Central Bank Governor Riad Salameh, in an email to Reuters, confirmed a plan for a $5.5 billion to $6 billion debt swap announced by Finance Minister Ali Hassan Khalil at the end of March. Bloomberg reported the planned $2 billion Eurobond sale, part of the swap, on Monday.
Under the planned swap, the government will issue $5.5 billion to $6 billion of new foreign currency bonds and swap them for Lebanese pound Treasury Bills at market rates held by the central bank, Salameh said.
"[The debt swap] will strengthen the dollar assets of the central bank and will allow the central bank to lend the government in Lebanese pounds at low rates without jeopardizing the stability of the currency," Salameh said.
Central bank data show foreign assets stood at $43 billion at the end of April.
Lebanon has one of the world's highest ratios of debt to gross domestic product at more than 150 per cent, and the International Monetary Fund has called Lebanon's debt trajectory unsustainable.
Growth has stagnated between 1 and 2 per cent since the Syrian conflict broke out in 2011 and the country is under pressure from international donors, who pledged around $10 billion in soft loans in April, to show it has a credible plan to improve public finances.
Lebanon on Sunday held its first parliamentary election in nine years, and it is unclear how long it will take to form a new government once parliament's term expires on May 20.
Salameh said there was no schedule yet for the $2 billion Eurobond sale, which could happen "in increments".
Paralysed by political tensions for years, Lebanon's government has been unable to reform public finances.

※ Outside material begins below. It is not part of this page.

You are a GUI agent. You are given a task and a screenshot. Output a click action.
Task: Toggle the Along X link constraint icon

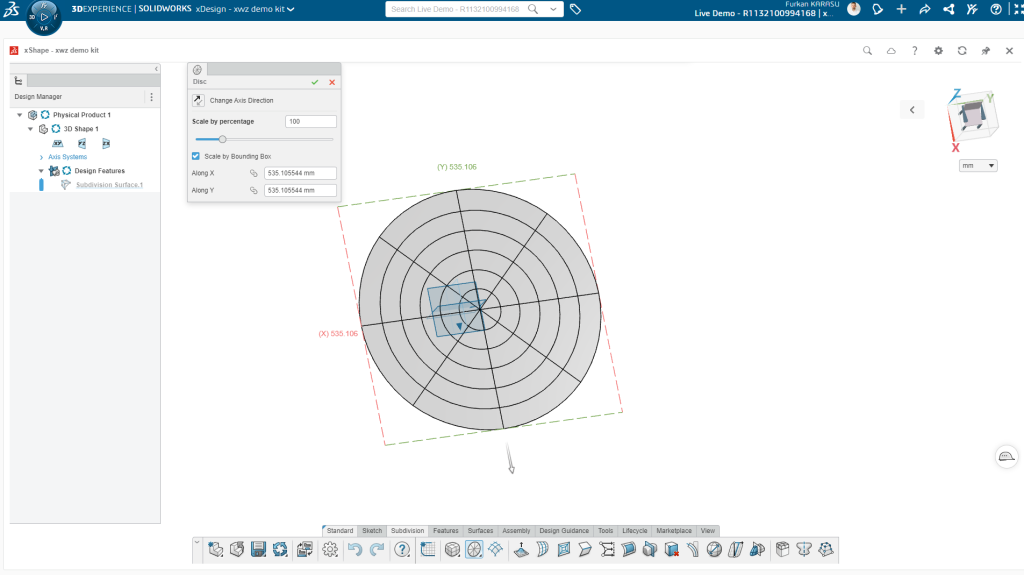point(254,173)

The central bank has maintained economic stability using stimulus and unorthodox financial operations, using the billions of dollars deposited in Lebanon by the country's large diaspora.
In 2016 the central bank carried out what it and the IMF have called "unconventional" financial engineering to boost foreign currency reserves, maintain a peg to the US dollar and raise banks' capital reserves.
Lebanon at the time was struggling to resolve a presidential vacuum of more than two years long and cope with the impact of the Syrian conflict. The growth rate of deposits into banks was slowing and foreign currency reserves fell.
Part of the financial engineering encouraged local banks to bring dollars into the central bank by buying local currency debt from them at favourable rates.
Salameh said the planned debt swap would not go as far as the financial engineering of 2016 and similar incentives for banks would not be offered.